In the elastographic measurements of the levator ani muscle in the fissure and control groups, it was observed that the fissure group had significantly higher values than the control group. In other words, in fissure group, the elasticity and compliance of the levator ani muscle had higher and therefore, less tissue stiffness. This situation made us think that the levator ani muscle may exhibit a compensatory mechanism in the face of pathology.

According to the results of this study, ≤1kPa values in the AFE group, ≤44 kPa values in the IAS-R group, ≤0.4kPa values in the IAS-V group, >11kPa values in the LAM group were determined as the cut-off values that differentiated the fissure group from the control group. These values help us to evaluate whether the muscle and tissue pathology contributes to the existing disease.

Considering the literature, shear wave elastography measurements in the anal region are available in studies on changes in pelvic floor muscles, especially in pregnancy.In the study by Gachon et al., it was concluded that the risk of perineal trauma is highly correlated with the intrinsic properties of the tissue and this parameter can be determined by shear wave elastography.20 In the ELASTOPELV study, in which the pelvic floor of women during pregnancy was evaluated elastographically, the pressure of the levator ani muscle measured as 16 kPa at rest, is in line with this study.21

One of the limitations in this study was the failure to measure the levator ani muscle in Valsalva. This measurement was slipped due to loss of ultrasonographic visibility and failure in measurement due to the contraction of the levator ani muscle during the Valsalva maneuver.

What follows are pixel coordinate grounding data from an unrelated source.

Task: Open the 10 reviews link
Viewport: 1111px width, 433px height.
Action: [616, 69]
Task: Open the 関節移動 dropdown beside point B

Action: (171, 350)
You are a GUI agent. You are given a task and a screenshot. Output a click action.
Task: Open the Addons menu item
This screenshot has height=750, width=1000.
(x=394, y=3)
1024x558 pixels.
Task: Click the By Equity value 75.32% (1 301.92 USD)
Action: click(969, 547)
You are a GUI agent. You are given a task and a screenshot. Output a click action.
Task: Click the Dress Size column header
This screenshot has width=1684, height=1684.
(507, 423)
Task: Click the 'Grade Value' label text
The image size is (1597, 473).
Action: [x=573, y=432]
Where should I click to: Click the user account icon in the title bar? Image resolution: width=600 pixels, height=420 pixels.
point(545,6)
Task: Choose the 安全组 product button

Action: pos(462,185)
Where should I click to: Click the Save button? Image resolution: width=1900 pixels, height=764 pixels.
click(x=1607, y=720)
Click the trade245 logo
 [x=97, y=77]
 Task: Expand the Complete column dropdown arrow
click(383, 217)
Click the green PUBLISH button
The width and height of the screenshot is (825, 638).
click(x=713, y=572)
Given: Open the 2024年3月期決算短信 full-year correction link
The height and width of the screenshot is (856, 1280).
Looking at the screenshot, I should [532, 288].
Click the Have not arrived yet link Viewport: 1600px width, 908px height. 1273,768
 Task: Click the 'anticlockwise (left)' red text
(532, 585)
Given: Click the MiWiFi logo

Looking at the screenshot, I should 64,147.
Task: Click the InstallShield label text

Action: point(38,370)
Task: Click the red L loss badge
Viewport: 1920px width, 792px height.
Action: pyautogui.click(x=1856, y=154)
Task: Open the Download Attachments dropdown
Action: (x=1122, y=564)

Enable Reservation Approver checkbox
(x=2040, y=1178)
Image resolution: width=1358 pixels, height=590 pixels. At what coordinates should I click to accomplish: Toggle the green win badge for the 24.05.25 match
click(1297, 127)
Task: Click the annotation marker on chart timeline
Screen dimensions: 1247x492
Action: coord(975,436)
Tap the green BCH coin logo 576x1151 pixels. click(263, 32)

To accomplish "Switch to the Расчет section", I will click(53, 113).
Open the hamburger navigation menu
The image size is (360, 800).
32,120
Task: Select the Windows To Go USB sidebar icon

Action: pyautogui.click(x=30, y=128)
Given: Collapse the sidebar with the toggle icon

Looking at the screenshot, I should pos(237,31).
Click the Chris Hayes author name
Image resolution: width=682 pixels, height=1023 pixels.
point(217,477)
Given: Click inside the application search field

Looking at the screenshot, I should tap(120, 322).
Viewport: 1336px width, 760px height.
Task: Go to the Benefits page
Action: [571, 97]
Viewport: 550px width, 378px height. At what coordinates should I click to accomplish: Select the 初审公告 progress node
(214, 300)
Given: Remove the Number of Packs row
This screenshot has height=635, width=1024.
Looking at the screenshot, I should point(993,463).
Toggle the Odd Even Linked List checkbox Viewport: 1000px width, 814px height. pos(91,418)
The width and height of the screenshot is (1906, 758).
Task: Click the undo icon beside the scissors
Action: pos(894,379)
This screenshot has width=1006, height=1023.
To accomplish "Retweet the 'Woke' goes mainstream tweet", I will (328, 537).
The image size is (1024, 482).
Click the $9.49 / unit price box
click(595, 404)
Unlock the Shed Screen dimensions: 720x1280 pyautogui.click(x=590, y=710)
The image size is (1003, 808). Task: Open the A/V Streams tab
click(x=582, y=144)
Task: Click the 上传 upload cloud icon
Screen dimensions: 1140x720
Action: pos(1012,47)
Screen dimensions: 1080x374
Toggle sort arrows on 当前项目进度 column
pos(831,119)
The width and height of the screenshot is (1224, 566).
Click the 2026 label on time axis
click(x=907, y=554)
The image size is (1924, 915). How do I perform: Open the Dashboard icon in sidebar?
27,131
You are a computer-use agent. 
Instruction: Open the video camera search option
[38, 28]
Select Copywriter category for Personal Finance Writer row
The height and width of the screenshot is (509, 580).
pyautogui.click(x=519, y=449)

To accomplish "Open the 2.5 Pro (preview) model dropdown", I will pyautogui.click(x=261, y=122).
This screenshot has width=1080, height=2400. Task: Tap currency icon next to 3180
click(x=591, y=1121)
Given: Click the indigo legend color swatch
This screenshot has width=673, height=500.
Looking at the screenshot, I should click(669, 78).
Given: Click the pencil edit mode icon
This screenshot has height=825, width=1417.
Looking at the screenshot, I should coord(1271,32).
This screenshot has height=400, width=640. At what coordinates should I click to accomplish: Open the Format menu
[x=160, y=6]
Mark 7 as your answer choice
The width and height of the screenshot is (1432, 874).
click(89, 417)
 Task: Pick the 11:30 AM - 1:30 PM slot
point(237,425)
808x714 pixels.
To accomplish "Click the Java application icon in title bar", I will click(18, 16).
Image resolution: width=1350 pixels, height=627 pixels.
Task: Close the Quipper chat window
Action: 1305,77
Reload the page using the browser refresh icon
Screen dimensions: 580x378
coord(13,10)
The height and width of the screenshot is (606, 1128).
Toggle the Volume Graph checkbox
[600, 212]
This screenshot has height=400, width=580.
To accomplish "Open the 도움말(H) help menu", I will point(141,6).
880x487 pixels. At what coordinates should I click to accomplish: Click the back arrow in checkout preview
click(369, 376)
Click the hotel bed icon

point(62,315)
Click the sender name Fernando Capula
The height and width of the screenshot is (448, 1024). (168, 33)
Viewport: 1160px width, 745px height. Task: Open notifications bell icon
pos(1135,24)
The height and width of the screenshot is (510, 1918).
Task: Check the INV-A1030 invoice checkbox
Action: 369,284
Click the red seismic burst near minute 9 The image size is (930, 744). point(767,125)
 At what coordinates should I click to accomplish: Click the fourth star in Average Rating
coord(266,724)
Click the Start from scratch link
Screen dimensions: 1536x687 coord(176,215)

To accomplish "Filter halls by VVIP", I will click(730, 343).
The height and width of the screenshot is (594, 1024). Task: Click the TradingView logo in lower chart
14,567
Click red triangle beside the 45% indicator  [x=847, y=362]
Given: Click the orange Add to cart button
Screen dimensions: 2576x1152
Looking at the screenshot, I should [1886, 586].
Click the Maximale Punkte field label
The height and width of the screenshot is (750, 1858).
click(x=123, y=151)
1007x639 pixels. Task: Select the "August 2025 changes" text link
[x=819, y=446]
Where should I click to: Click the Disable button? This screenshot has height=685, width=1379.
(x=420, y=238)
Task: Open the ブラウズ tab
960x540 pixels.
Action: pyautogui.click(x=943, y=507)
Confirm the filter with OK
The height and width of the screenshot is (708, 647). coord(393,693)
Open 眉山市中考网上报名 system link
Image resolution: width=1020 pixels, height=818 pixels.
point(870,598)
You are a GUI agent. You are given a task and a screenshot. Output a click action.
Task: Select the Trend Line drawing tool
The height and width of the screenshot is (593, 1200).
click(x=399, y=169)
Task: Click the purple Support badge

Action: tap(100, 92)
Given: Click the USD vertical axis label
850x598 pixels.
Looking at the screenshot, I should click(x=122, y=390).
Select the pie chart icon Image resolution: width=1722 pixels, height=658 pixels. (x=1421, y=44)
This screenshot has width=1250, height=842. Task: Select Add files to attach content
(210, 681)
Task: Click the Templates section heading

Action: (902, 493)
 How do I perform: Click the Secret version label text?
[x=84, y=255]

In the study by Gachon et al., elastographic measurements of the levator  ani muscle were made in the evaluation of pelvic floor diseases, with  a failure of approximately 20% in the measurements made in the valsalva maneuver.22

Studies on anal sphincters have been performed with transperineal, exoanal and 3-dimensional ultrasonography techniques, usually on anal sphincter damage, and no elastographic study has been found.23-25 This study is the first study on the present subject, and further studies in larger series will contribute to the literature in the diagnosis and treatment of anal fissure.

CONCLUSION

Mechanical properties of the support tissue and muscles, especially at anorectal region, internal anal sphincter and levator ani muscle play a role in the formation of anal fissure disease.Knowing elastographic cut-off values of perianal muscles and tissues help us to evaluate whether a mechanical component accompanies the etiology in patient with the present disease.

ETHICAL APPROVAL:
The Ethics Committee approval of our study was obtained before the study started and it was accepted with the approval of the ethics committee at the Adana City Training and Research Hospital Clinical Research Ethics Committee on 27/02/2019 with 29/397 decision number.

PATIENTS' CONSENT: 
Informed consents were obtained from  all patients to publish the data concerning this work.

CONFLICT OF INTEREST:
All authors declared no conflict of interest.

AUTHORS’ CONTRIBUTION:
NO, FFG: Concept, design, supervision, data collection and processing, interpretation, literature search, writing manuscript, critical reviews.